The smaller one is for the screw and the bigger one for the spring and stand. For the screw-piece, you fit in the screw that you'll use to adjust the Inertia in the hole at the bottom (the rectangular part of the 3D-piece). You attach the spring to this piece the same way, but for the tiny gap in the square part. And now to make the spring firm, you can add a screw from the top of the square part.

For the bigger one to connect the spring to the stand, you attach the spring this time to the top of the (more) square part. And then on the sides of that you can add the tiny cylinder 3D-print.

And to connect it all, you slide the bigger 3D-piece onto the ITEM profile at the top and put it in the middle.

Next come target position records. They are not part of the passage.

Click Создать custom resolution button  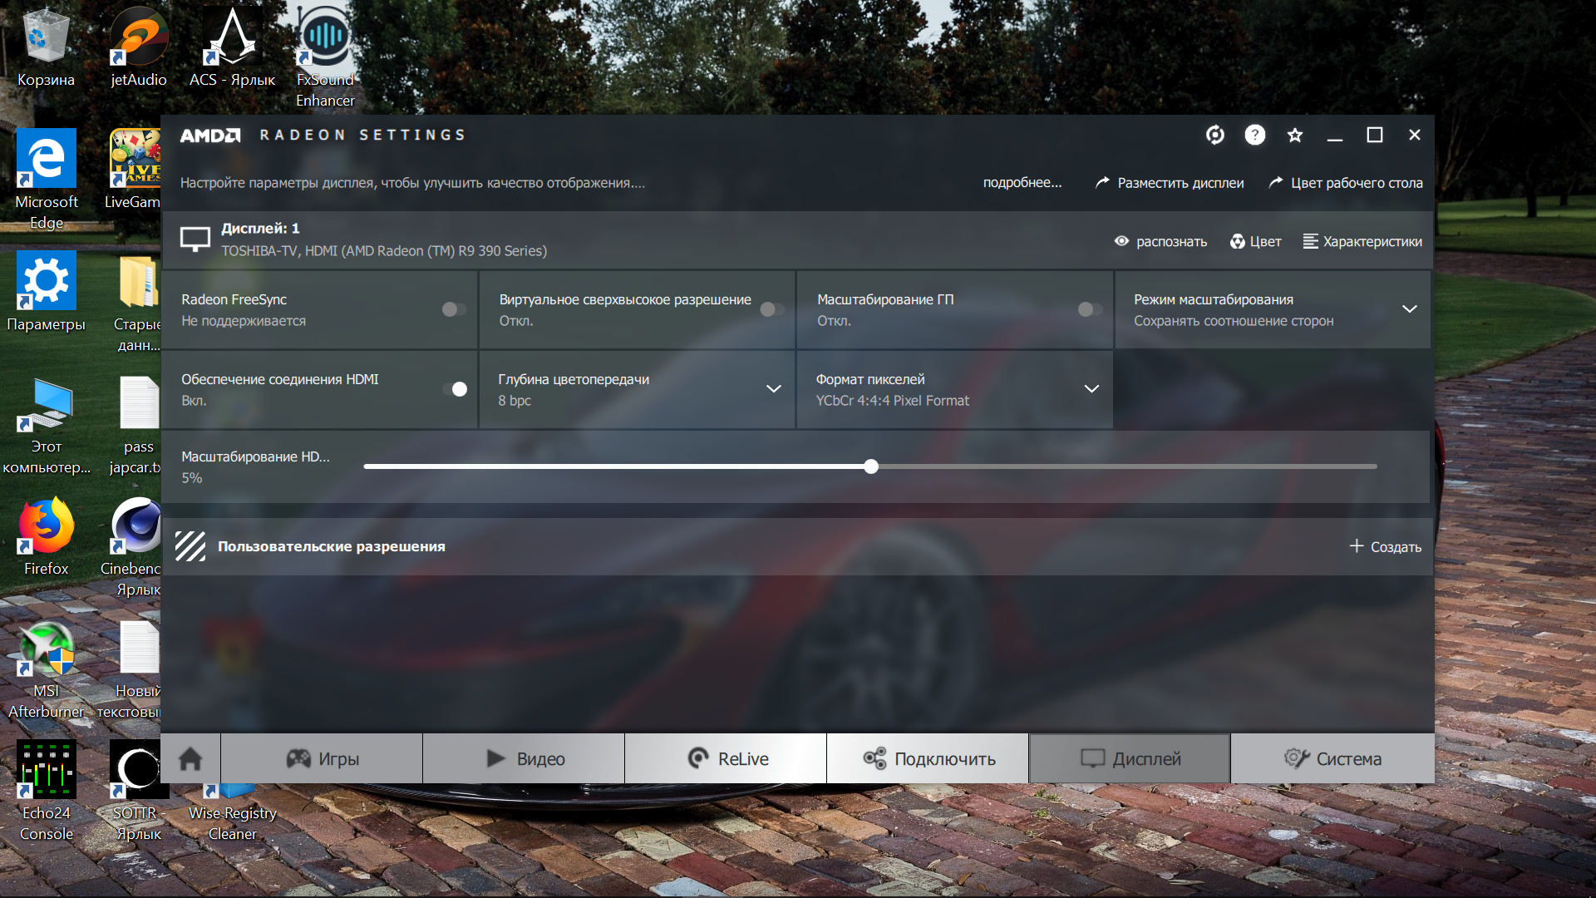pyautogui.click(x=1385, y=546)
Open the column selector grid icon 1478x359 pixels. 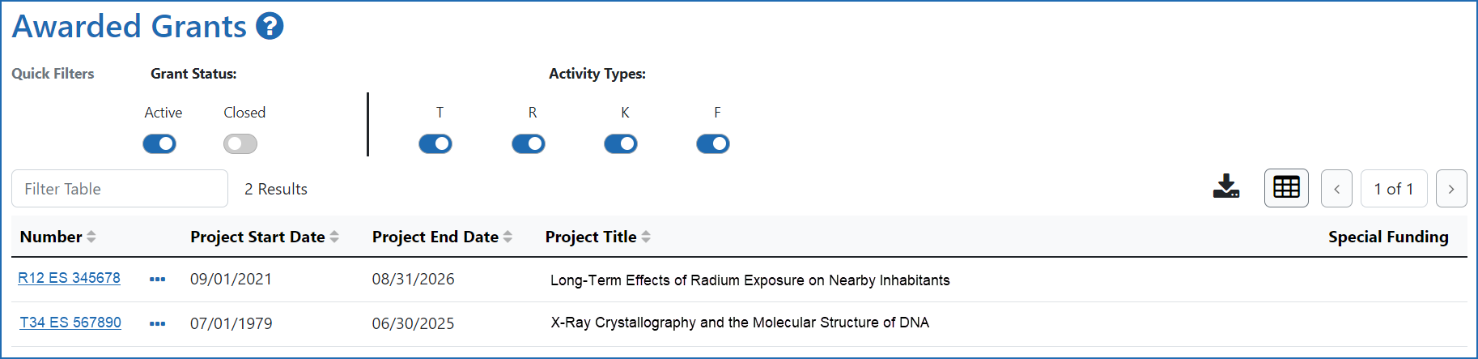[x=1286, y=188]
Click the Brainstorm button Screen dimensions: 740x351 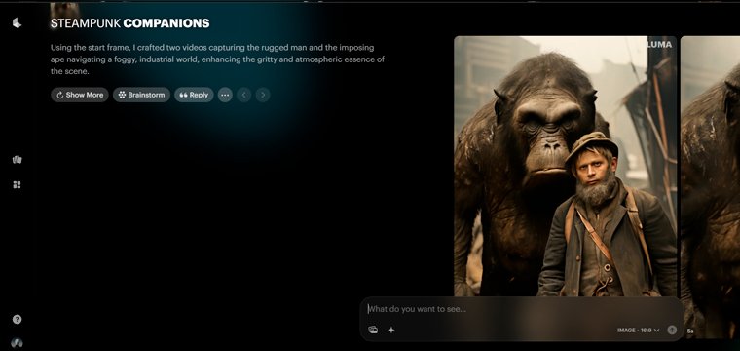(x=141, y=95)
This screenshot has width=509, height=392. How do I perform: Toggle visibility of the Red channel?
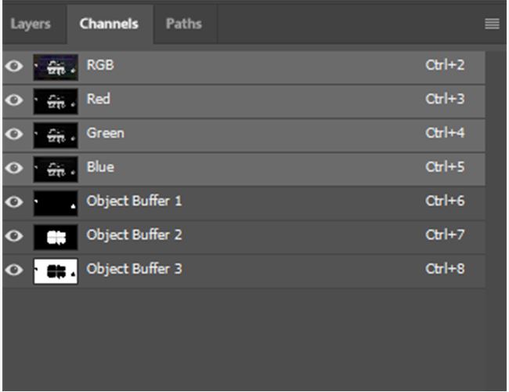[14, 100]
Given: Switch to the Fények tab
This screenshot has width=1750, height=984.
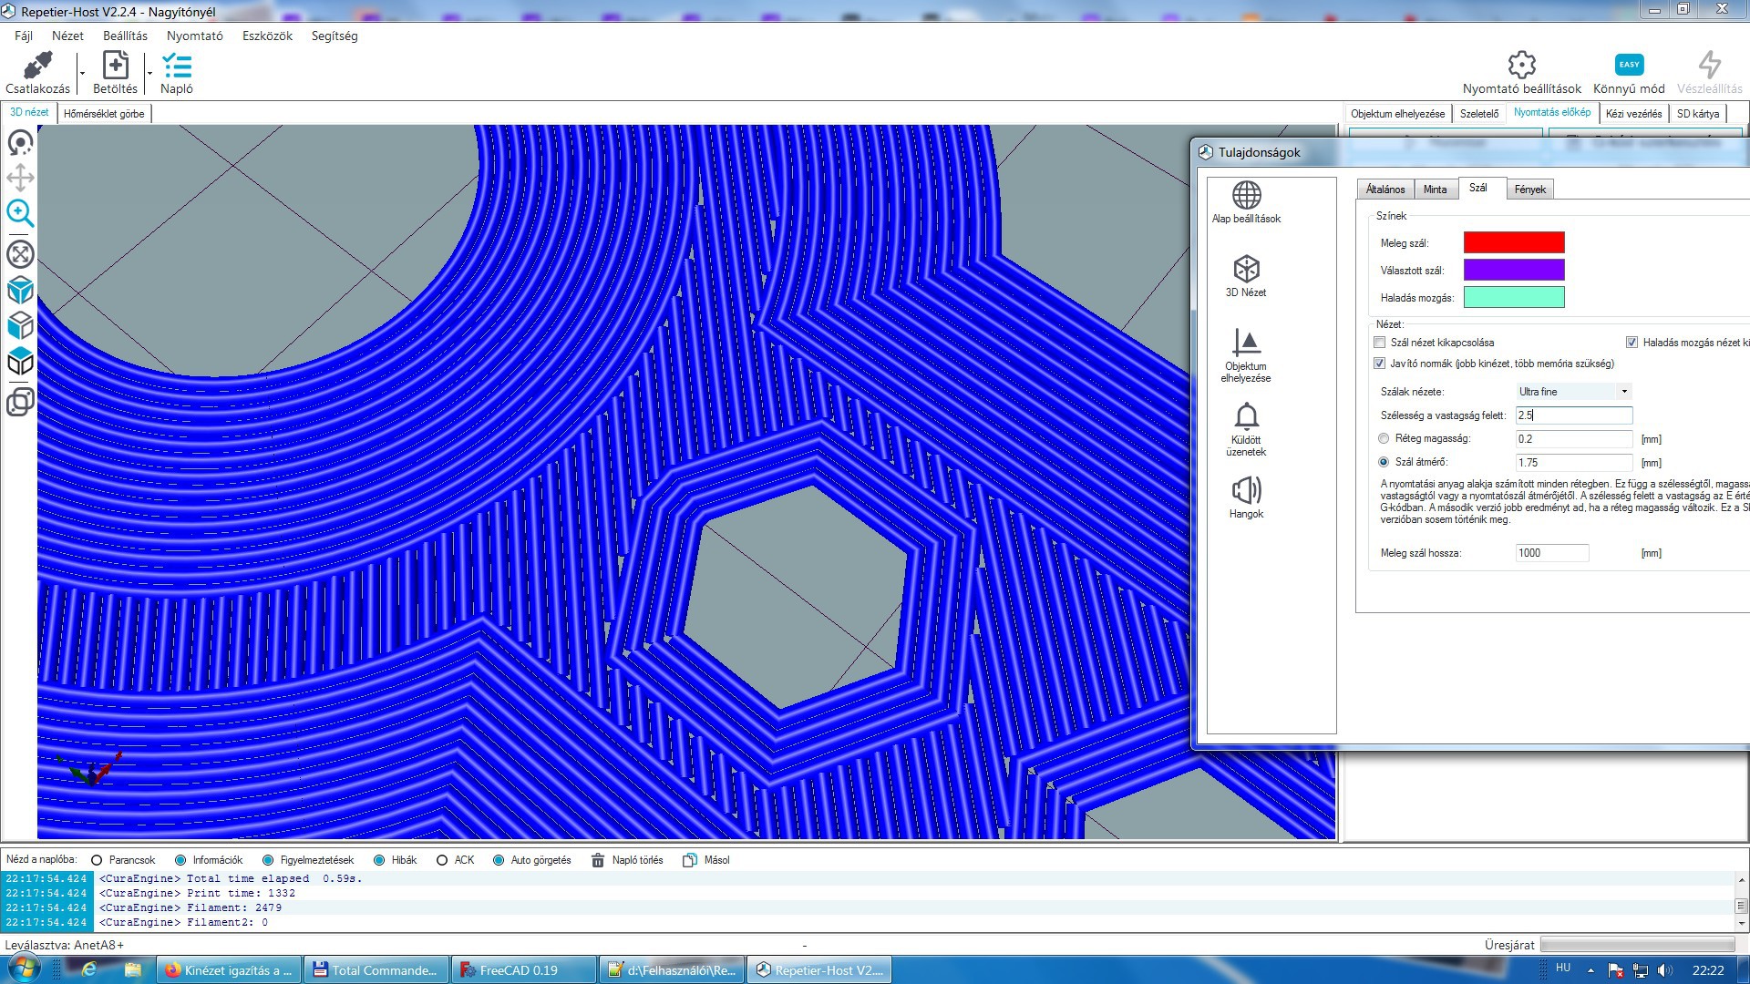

To make the pendulum work, the frequency of the spring, in the vertical direction, must match the rotational frequency. The derived formulas for the frequencies are ω_spr = √(k/m) and ω_rot = √(c/I), with k and c the spring- and torsion constants, respectively. You have minimal influence on these two, so to get them to match, you can twist the values of I and m. The formula for the inertia is I = ∫r^2 dm. To calculate the total inertia you can use the sum of the smaller parts, so the inertia for the shaft and the nuts and the bolts.

We must say that there will probably be a difference between what you calculate and what works best, as is always the case with these experiments. You have to try a couple of different setups and iterate until you are satisfied with the working.

To track the movement, we used a code in python with OpenCV. The code is made, such that it tracks object with a red color. This color can be adjusted in the code itself (part that says lower/upper color). It takes the equillibrium position at the first data point it measures. (So make sure the pendulum is hanging still and that the webcam doesn't pick something else that is red.)

A working video of the contraption

To make sure the spring keeps oscillating and doesn't eventually stop, we added a servo-motor at the top of the stand. It is connected to an arduino board and a bread board. The arduino board is connected with a battery. We used zipties and tape to attach it to the stand. We used coffee sticks to attach (with tape) to the servo motor for a longer arm.